Perhaps it would be charitable of me not to draw conclusions on your
experience with UNIX from this comment.
For what I suppose could be called "UNIX power users", this is a *very* common
operation. I probably use pipes to process XML files at least once a day.
And this is despite the fact that I co-develop an integrated suite of XML
tools. There is no beating the power of UNIX pipes for text processing. And
as Rick said, XML is text.
> 2.) Why would MSFT want to break XML usage in .NET languages like Perl and
> Python?
The excellent work of Mark Hammond and co. on Python.NET, is hardly cause to
call Python a ".NET language" (nor Perl), not even from MFST's POV.
Microsoft has a great deal more to gain by marginalizing the use of XML on
UNIX than it does by attending to every language that happens to have a .NET
interface. Python and Perl, after all, have CORBA interfaces, and let's not
forget that Jython offsets any of the Redmond axis that comes along with
Python.NET.
I'm not saying that MSFT is consciosly trying to sink Python and Perl (as if a
company of that size could ever have a uniform motivation), but the
implication behind your question is shaky.
> 3.) Since when did every opinion put forward by an employee of a corporation
> on a public discussion forum become CAST IN STONE company policy?
Where did Rick say so?

| TASKS TO PERFORM |
A – Reproduce the post about UNIX pipes and XML word for word.
B – Please rewrite the records between the line holding "Minimize the VLC" and the line holding "This screenshot has", inclusive, with "icon" switched to "button" and nothing else altered.

| THE DATA |
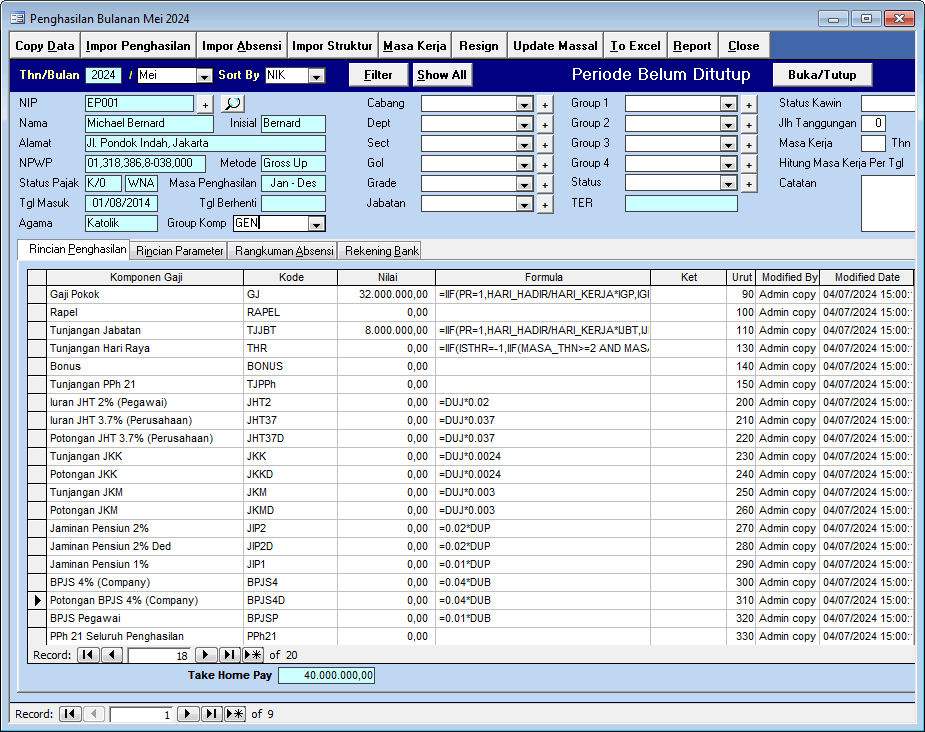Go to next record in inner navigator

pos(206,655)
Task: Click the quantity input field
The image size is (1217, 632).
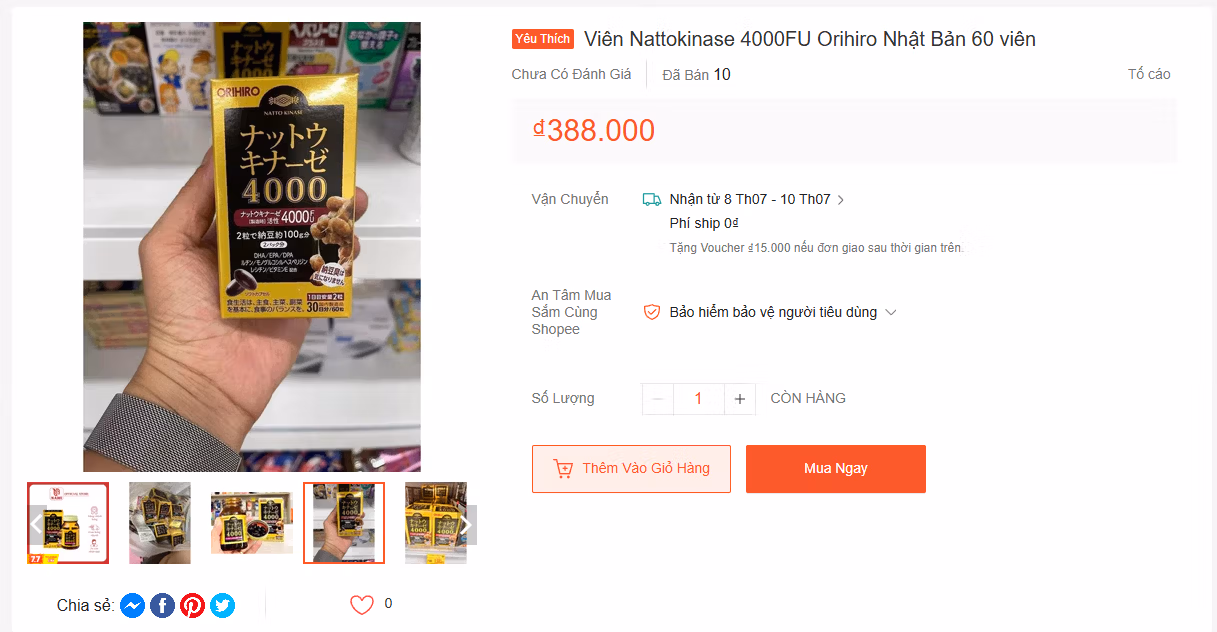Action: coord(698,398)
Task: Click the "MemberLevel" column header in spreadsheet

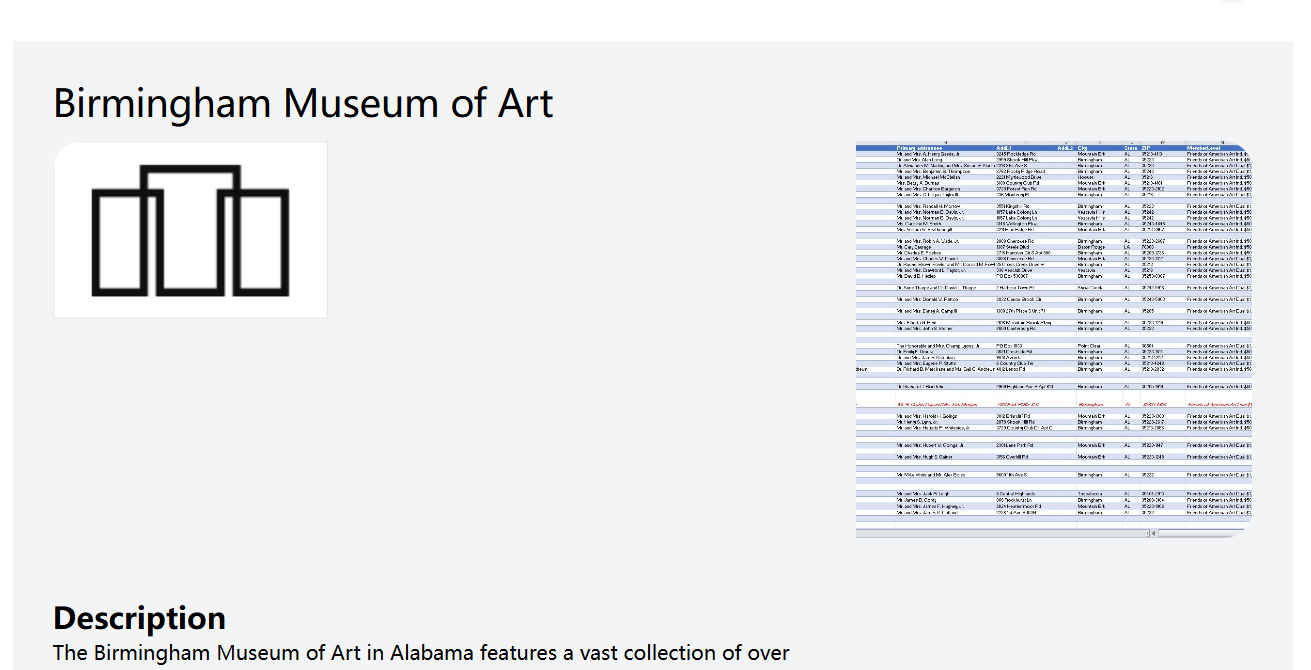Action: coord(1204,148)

---

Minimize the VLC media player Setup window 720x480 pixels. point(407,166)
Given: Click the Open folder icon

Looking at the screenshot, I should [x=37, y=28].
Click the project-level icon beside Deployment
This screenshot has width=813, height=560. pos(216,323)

--

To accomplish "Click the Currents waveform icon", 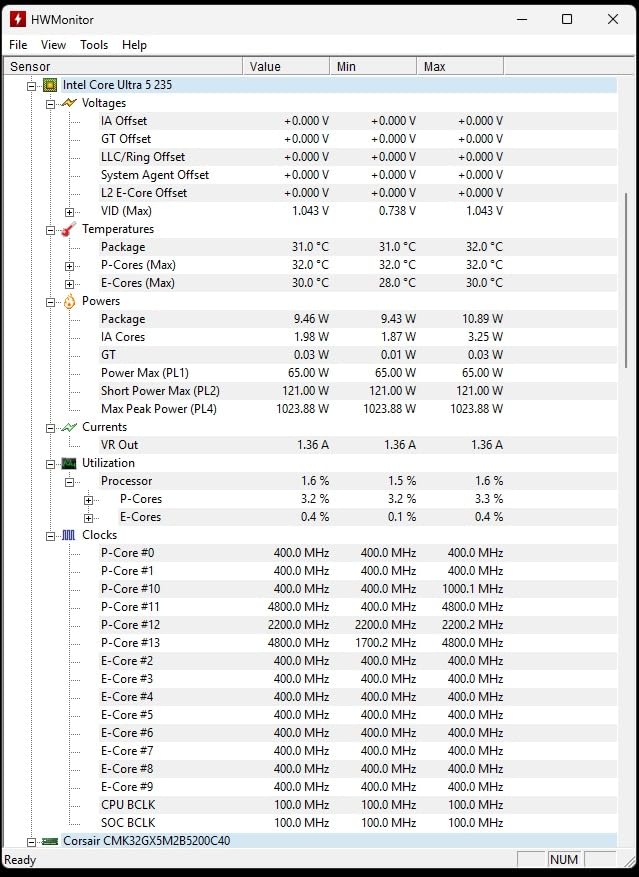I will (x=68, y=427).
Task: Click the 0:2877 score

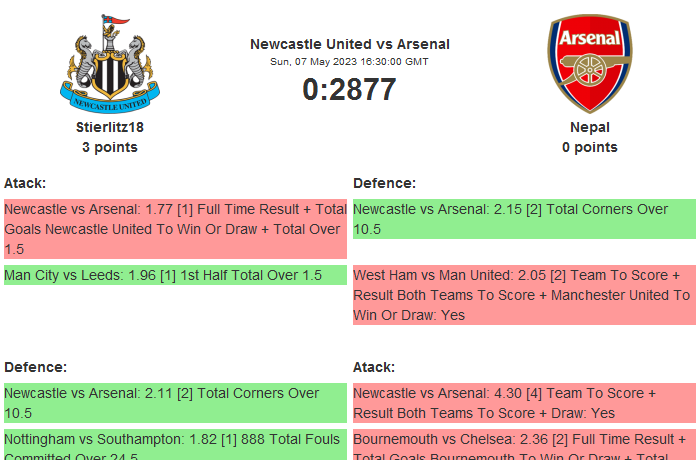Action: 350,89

| ANSWERS TO THE PROBLEMS |
A –
Perhaps it would be charitable of me not to draw conclusions on your
experience with UNIX from this comment.
For what I suppose could be called "UNIX power users", this is a *very* common
operation. I probably use pipes to process XML files at least once a day.
And this is despite the fact that I co-develop an integrated suite of XML
tools. There is no beating the power of UNIX pipes for text processing. And
as Rick said, XML is text.
> 2.) Why would MSFT want to break XML usage in .NET languages like Perl and
> Python?
The excellent work of Mark Hammond and co. on Python.NET, is hardly cause to
call Python a ".NET language" (nor Perl), not even from MFST's POV.
Microsoft has a great deal more to gain by marginalizing the use of XML on
UNIX than it does by attending to every language that happens to have a .NET
interface. Python and Perl, after all, have CORBA interfaces, and let's not
forget that Jython offsets any of the Redmond axis that comes along with
Python.NET.
I'm not saying that MSFT is consciosly trying to sink Python and Perl (as if a
company of that size could ever have a uniform motivation), but the
implication behind your question is shaky.
> 3.) Since when did every opinion put forward by an employee of a corporation
> on a public discussion forum become CAST IN STONE company policy?
Where did Rick say so?

B –
Minimize the VLC media player Setup window 720x480 pixels. point(407,166)
Given: Click the Open folder button

Looking at the screenshot, I should [x=37, y=28].
Click the project-level button beside Deployment
This screenshot has width=813, height=560. pos(216,323)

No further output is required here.